8月の各社の支持率はほぼ横ばい。14日の岸田氏の事実上の退陣表明後も大きな変動はなく、最低は時事通信の19.4%、最高は日経新聞の28%で、全社が3割に届かなかった。

対面調査の時事で、3割を下回るのは昨年8月以来、13カ月連続。岸田首相は次の総裁選への不出馬を表明した記者会見で自民党派閥の裏金問題にも言及しつつ、「自民党が変わることを示す最もわかりやすい最初の一歩は、私が身を引くことだ」と述べた。

就任直後は高支持率

岸田政権の支持率はM字型を描きながら、全体として右肩下がりに推移していった。

首相就任直後、2021年10月末投開票の衆院選では自民党が「絶対安定多数」の261議席を獲得。時事のピークは22年4月の52.6%だった。支持率は22年夏まで比較的高い状態で推移し、22年7月の参院選では自民党は単独で改選過半数を確保した。

転機になった安倍元首相銃撃

参院選の選挙期間中に起きた安倍晋三元首相の銃撃死は岸田政権にとって転機となった。岸田氏は安倍氏の葬儀を国葬で行うとし、国論を二分した。さらに世界平和統一家庭連合(旧統一教会)と自民党との接点に焦点が当たり、支持率は急降下して22年末に一度目の底となる。

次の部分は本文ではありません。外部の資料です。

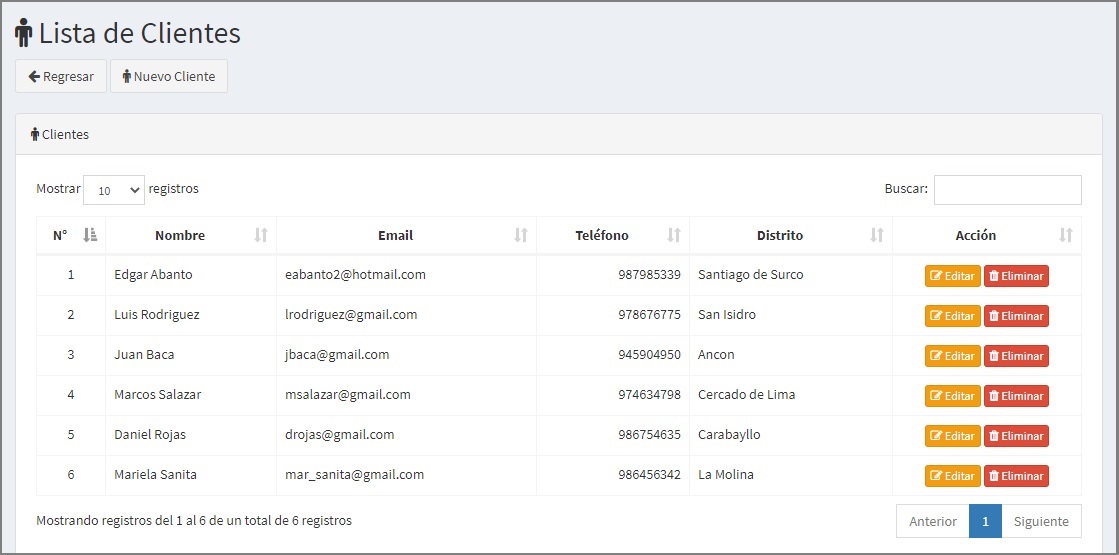1119x555 pixels.
Task: Sort by Nombre column arrows
Action: (x=261, y=235)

2023年の支持率は揺れ動いた。前半は5月の先進7カ国首脳会議(G7広島サミット)に向けて上昇し、衆院解散も取り沙汰された。後半はマイナンバーのトラブルなどが判明し、一転して支持率はずるずると低下。9月の内閣改造や10月の減税表明は支持率アップには結びつかず、年末には自民党派閥の裏金問題が明るみに出て支持率は急落。24年は各社とも3割を切ることが増え、最後まで本格的な再浮上はなかった。

「退陣妥当」が多数

岸田氏による首相退陣表明について、8月の世論調査でその判断の是非を聞いた日経、産経新聞、読売新聞、毎日新聞、共同通信の5社は、いずれも「退陣は妥当・当然」とする声が、「妥当ではない」とする声を大幅に上回ったと報じている。

●「支持する」

NHK 25% (±0) 2~4日
時事通信 19.4% (+3.9) 2~5日
共同通信 26.1% (+1.5) 17 ~19日
日経新聞 28% (±0) 21~22日
読売新聞 24% (-1) 23~25日
朝日新聞 23% (-3) 24~25日
産経新聞 26.1% (+1.0) 24~25日
毎日新聞 23% (+2) 24~25日

●「支持しない」

NHK 55% (-2) 2~4日
時事通信 53.6% (-4.8) 2~5日
共同通信 67.4% (+6.7) 17~19日
日経新聞 66% (+2) 21~22日
読売新聞 63% (+1) 23~25日
朝日新聞 62% (+1) 24~25日
産経新聞 70.1% (+1.2) 24~25日
毎日新聞 71% (-2) 24~25日

※カッコ内は前回調査からの増減。時事は個別面接方式、毎日は携帯電話SMSと固定電話自動音声の組み合わせ、他は無作為に固定電話と携帯電話にかけるRDD方式。質問は各社ごとに異なる。掲載は調査時期順。日付は調査日。

自民党は総裁選を9月12日に告示し、27日に投開票を行う。野党第1党・立憲民主党の代表選は7日告示、23日投開票。